- [WHAT IS BEING ASKED]: Run through the records and show each line that includes the string "toolbar".

(Beginning of INPUT DATA)

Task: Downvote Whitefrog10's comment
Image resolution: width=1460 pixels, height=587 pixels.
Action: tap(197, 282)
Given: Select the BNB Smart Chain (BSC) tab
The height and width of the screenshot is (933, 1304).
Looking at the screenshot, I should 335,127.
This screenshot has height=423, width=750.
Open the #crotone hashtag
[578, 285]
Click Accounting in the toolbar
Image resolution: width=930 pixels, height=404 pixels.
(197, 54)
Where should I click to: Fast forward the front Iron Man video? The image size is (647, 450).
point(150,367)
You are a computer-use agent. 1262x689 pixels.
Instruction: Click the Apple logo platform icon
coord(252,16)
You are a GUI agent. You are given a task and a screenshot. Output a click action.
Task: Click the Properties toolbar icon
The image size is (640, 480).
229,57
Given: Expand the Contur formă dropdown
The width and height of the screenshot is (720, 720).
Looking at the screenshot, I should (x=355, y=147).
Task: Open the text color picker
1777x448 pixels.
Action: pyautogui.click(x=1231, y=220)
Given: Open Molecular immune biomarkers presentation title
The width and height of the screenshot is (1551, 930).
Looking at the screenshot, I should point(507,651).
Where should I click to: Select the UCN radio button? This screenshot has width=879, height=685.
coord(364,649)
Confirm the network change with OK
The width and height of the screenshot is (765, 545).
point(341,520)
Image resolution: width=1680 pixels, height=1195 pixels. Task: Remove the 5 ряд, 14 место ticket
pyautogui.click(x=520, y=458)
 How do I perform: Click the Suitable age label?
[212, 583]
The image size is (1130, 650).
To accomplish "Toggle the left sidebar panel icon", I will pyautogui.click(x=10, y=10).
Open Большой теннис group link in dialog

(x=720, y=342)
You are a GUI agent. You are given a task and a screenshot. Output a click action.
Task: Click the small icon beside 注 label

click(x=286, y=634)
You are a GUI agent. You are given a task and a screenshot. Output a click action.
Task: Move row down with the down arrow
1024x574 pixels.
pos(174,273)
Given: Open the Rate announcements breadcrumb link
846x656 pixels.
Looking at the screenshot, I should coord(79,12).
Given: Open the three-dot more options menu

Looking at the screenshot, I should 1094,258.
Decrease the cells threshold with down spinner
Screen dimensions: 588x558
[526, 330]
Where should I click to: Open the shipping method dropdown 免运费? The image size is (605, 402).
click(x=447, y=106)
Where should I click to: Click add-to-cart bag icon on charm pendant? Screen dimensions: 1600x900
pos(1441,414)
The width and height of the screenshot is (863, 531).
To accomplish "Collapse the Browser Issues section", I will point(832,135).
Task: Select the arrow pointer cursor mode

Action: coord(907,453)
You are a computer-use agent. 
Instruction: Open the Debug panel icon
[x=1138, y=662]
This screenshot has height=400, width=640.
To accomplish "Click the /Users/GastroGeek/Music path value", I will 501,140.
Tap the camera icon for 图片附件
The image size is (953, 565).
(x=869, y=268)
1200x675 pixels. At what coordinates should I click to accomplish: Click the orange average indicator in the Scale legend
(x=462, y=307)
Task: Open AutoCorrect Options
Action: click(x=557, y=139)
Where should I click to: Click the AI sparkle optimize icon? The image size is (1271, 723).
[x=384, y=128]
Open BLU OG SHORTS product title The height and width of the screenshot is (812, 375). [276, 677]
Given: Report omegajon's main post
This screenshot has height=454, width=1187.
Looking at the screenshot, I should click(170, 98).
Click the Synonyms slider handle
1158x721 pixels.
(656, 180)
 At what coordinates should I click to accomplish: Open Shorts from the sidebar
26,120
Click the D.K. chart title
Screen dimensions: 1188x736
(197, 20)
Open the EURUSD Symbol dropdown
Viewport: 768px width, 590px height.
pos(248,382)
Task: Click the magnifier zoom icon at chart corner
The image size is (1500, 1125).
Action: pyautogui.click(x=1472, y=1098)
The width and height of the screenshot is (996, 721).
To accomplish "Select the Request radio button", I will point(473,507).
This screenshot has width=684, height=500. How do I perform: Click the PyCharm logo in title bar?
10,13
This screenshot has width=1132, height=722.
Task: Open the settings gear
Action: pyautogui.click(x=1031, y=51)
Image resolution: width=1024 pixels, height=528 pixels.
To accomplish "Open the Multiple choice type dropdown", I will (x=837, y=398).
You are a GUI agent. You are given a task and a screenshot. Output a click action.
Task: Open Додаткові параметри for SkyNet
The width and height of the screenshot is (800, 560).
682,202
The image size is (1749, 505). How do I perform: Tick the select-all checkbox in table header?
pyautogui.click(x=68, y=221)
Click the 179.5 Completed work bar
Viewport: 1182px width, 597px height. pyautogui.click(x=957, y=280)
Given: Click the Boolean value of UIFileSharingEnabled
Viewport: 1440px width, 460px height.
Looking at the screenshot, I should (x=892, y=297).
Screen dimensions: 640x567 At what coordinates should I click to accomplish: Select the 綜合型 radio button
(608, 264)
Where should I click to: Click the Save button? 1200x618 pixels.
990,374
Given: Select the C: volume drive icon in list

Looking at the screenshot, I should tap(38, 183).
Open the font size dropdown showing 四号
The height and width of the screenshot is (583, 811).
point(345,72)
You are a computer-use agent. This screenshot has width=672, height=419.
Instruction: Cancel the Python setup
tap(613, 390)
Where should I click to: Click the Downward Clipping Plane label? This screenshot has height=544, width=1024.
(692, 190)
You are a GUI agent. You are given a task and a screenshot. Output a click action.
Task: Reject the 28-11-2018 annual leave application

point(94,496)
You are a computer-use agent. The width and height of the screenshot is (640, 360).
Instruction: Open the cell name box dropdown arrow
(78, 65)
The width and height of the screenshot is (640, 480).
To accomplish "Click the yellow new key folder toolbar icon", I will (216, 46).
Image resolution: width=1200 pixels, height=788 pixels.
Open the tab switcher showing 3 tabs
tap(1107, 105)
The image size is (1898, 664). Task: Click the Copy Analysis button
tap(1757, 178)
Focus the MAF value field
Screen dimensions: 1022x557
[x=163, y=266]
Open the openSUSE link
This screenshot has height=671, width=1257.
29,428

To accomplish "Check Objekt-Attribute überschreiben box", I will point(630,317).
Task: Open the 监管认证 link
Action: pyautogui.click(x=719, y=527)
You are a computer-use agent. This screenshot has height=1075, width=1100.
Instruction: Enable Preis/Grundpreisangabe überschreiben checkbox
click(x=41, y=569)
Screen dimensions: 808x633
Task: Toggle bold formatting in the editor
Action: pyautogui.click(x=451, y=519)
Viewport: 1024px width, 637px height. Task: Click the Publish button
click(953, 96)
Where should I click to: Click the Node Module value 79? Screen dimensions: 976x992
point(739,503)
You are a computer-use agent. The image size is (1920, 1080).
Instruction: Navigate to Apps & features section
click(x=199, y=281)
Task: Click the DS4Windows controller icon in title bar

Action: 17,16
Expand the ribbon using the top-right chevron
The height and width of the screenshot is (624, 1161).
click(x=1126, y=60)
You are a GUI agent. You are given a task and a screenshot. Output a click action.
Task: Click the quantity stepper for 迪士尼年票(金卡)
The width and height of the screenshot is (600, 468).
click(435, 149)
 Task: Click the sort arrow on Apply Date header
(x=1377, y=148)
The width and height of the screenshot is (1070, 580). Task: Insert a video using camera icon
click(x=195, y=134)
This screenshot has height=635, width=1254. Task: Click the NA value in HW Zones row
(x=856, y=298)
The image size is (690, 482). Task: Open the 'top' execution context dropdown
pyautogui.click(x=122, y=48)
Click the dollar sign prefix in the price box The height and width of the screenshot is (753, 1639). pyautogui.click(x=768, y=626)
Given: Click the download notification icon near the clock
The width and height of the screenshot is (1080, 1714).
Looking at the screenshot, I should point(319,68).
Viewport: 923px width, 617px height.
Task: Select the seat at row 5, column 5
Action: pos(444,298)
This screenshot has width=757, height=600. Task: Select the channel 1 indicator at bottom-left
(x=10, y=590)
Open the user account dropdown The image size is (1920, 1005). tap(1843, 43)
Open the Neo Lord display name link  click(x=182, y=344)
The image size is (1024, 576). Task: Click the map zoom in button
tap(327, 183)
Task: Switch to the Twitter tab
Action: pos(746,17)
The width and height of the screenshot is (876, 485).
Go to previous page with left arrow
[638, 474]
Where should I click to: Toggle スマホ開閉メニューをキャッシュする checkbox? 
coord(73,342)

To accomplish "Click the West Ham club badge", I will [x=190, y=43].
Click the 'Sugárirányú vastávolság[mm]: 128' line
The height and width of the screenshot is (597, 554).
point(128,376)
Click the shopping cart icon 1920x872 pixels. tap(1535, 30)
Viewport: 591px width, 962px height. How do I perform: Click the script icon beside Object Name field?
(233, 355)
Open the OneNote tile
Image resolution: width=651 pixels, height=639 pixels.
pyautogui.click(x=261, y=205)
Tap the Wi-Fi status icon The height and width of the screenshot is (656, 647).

(End of INPUT DATA)

- [EXERCISE RESPONSE]:
Click Accounting in the toolbar
Task: Click the Properties toolbar icon
To accomplish "Click the yellow new key folder toolbar icon", I will (216, 46).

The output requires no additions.